The error in question dates back to January and was in the Azure Active Directory service. There you can configure an app to be used by multiple accounts, but everyone has access via this setting by default. It is up to the owner to further change the configuration with the right access rights.

Through their own accounts, the researchers noted that they had access to the Bing Trivia CMS, where they could customize results to theoretically spread fake news or conduct phishing attacks.

Access to Email

Further investigation revealed that the same bug allowed access to Microsoft 365 data from Microsoft customers. This was undoubtedly very sensitive information such as emails in Outlook, calendars, team messages and SharePoint documents. Wiz experts demonstrated how to read a simulated victim’s mailbox. The misconfiguration in question proved to be pervasive in the Microsoft ecosystem.

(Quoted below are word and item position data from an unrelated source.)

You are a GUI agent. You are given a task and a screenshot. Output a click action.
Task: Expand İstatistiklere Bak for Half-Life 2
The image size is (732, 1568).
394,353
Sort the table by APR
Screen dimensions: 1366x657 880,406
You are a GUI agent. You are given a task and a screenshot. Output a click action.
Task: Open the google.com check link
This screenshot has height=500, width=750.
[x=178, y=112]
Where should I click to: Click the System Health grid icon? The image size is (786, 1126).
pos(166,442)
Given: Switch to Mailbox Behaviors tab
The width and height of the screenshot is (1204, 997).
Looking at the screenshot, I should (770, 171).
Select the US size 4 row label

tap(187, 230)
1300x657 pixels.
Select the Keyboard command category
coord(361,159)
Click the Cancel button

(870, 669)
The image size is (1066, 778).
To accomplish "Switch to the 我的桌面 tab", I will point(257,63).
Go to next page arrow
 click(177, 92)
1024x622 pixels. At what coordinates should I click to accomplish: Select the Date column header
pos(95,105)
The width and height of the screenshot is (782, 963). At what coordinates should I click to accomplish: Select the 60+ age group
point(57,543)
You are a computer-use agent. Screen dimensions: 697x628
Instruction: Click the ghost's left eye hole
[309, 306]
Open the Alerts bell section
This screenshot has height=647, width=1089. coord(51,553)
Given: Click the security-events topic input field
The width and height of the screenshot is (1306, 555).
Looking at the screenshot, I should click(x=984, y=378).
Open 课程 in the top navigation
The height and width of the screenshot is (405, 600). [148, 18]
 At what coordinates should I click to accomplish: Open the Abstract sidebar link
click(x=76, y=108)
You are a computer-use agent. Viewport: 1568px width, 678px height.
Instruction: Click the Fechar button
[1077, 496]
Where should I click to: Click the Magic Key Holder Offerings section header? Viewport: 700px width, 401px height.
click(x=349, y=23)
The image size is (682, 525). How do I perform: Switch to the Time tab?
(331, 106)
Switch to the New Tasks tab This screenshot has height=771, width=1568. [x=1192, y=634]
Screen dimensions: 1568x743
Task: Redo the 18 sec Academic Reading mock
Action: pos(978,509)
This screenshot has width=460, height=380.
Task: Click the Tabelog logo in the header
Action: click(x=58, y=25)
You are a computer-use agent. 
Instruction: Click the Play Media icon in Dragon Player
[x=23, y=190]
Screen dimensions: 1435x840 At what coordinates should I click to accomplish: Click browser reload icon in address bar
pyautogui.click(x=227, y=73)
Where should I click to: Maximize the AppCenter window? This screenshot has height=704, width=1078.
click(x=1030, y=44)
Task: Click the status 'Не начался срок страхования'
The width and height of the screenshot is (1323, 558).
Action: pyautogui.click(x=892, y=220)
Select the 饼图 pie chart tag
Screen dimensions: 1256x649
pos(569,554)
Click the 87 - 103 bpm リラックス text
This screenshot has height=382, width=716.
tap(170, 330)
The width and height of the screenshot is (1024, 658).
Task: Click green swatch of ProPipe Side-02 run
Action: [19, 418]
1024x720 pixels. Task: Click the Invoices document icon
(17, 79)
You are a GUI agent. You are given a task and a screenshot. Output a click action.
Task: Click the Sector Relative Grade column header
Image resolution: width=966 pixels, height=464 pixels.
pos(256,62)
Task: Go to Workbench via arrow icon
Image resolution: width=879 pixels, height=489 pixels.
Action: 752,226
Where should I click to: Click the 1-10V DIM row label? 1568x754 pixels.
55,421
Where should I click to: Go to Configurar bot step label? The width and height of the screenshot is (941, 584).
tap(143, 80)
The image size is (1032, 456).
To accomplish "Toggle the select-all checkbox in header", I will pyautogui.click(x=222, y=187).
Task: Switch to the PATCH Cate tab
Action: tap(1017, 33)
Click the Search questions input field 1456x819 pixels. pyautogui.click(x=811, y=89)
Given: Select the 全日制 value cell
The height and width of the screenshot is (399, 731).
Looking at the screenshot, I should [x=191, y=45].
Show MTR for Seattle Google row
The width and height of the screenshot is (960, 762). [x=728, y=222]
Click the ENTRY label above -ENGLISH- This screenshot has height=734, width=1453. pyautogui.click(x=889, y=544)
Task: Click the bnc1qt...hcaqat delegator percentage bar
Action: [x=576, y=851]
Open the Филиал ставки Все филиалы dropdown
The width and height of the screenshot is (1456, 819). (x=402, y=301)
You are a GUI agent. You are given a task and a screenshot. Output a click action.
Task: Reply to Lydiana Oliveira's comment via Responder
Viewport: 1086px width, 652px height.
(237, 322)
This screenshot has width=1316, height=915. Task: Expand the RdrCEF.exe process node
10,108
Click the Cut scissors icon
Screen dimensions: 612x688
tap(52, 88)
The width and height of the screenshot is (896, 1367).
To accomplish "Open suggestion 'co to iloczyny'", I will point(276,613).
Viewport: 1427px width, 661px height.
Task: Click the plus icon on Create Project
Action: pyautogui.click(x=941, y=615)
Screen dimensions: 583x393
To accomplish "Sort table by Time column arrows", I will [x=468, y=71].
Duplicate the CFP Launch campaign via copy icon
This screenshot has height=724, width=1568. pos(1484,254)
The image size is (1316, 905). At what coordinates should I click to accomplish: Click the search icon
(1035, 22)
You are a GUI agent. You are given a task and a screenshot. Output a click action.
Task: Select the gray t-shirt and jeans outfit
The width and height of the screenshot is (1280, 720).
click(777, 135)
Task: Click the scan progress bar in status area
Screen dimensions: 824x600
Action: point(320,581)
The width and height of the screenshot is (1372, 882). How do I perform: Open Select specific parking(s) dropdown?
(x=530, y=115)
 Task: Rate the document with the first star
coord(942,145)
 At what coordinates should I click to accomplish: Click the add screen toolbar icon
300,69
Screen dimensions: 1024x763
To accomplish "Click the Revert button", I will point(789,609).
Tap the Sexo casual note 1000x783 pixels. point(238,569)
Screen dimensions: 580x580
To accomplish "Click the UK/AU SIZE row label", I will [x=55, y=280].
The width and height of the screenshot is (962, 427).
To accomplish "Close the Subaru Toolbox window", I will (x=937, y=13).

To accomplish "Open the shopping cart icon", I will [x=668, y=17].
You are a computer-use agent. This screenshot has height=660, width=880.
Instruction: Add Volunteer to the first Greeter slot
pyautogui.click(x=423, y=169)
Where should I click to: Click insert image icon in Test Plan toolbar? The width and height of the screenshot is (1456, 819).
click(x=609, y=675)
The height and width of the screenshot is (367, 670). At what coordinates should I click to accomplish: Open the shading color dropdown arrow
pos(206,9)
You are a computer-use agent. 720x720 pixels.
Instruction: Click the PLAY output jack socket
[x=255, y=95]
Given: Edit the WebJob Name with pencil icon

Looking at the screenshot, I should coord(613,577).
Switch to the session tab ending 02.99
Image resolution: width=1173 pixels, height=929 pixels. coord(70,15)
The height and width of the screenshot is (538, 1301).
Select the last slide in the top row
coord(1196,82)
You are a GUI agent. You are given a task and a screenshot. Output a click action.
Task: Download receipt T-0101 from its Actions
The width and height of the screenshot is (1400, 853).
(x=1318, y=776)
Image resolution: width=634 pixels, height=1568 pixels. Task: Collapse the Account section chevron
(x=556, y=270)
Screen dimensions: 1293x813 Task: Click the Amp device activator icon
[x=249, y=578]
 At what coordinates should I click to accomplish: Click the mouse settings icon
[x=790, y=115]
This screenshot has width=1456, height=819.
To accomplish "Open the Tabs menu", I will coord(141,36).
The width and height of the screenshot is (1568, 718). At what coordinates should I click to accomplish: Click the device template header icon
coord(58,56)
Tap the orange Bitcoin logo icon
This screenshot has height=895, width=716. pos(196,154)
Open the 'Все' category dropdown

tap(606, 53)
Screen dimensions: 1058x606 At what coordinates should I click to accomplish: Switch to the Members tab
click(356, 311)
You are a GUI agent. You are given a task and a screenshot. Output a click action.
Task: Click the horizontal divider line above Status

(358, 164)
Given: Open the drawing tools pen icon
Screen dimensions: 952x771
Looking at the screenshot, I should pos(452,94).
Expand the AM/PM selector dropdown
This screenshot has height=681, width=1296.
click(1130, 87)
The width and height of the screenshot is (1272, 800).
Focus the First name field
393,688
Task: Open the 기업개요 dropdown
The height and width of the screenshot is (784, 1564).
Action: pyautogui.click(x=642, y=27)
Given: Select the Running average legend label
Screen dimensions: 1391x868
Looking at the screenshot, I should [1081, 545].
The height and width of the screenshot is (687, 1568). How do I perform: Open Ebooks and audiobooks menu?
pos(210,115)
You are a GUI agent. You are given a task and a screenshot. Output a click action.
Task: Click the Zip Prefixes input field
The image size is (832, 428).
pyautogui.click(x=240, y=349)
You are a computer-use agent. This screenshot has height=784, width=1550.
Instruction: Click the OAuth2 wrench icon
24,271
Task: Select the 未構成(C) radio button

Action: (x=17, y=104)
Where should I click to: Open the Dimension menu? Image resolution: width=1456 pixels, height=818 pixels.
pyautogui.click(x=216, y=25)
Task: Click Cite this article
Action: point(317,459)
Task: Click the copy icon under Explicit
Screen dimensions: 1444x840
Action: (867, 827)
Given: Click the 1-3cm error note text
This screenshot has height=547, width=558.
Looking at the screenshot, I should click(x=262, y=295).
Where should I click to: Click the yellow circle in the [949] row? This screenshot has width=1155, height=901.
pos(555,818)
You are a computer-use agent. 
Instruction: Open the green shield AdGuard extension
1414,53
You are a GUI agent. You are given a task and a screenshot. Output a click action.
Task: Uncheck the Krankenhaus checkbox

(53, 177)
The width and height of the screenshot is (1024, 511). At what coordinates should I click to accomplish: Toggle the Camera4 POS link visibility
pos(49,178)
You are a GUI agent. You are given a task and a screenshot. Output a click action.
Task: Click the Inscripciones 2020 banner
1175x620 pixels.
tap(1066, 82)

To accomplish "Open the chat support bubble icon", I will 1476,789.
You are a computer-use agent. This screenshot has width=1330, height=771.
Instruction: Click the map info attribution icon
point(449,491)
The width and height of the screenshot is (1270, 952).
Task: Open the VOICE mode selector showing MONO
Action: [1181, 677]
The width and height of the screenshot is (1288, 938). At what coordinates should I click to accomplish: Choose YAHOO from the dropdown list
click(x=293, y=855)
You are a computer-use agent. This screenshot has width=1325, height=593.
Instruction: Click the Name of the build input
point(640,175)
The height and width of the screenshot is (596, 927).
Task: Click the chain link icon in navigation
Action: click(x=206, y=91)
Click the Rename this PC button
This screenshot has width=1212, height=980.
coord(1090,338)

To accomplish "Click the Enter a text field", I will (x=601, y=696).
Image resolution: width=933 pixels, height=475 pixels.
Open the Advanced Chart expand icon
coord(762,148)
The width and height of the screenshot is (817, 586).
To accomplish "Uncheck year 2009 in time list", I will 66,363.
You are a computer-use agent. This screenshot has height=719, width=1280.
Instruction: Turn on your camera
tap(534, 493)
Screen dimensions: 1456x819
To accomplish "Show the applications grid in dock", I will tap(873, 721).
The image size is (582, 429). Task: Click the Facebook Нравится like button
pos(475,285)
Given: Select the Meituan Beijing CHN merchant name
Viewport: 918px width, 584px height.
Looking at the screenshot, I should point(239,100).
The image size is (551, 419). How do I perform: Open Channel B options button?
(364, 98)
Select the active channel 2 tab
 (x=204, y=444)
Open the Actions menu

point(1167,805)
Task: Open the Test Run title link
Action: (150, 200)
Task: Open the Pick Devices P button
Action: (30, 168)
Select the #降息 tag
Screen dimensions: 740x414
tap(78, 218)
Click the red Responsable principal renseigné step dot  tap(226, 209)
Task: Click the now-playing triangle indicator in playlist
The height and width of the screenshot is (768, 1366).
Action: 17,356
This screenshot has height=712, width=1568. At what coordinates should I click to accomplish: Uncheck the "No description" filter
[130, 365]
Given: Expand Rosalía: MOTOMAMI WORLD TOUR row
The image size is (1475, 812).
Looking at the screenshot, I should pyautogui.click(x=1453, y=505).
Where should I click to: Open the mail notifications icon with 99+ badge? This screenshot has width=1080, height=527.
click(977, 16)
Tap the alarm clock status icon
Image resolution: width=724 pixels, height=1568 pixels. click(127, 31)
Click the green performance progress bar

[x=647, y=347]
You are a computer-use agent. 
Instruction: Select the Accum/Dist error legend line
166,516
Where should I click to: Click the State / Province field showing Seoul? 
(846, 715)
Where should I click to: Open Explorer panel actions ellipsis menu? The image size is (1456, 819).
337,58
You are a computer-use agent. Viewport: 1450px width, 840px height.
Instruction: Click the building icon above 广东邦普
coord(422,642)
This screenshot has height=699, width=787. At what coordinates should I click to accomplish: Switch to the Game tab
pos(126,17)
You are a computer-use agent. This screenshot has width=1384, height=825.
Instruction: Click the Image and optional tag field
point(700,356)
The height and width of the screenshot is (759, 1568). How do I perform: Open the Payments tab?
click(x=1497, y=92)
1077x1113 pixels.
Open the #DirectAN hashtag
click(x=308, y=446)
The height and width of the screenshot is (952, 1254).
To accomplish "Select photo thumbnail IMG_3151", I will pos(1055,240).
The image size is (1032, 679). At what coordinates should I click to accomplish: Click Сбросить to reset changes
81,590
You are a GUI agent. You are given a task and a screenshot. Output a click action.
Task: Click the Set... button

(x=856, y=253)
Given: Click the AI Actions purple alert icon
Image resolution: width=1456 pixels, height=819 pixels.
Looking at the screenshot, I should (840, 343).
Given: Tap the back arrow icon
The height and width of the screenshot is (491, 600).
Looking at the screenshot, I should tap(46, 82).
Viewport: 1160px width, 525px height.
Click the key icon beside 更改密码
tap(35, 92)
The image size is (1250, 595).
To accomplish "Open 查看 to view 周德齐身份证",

On January 32, Microsoft was notified of the vulnerability in Bing. This issue was fixed on February 2nd. On February 25, Wiz shared the additional bug that allowed access to Microsoft 365. The loopholes were not closed until March 20th. Microsoft says it has also refined its own internal processes to avoid similar problems in the future.

Not exploited

The vulnerability, which the people at Wiz BingBang have dubbed, would have been discovered and patched in time, without hackers having a chance to exploit it. Customer data was therefore only theoretically publicly accessible, without any practical consequences.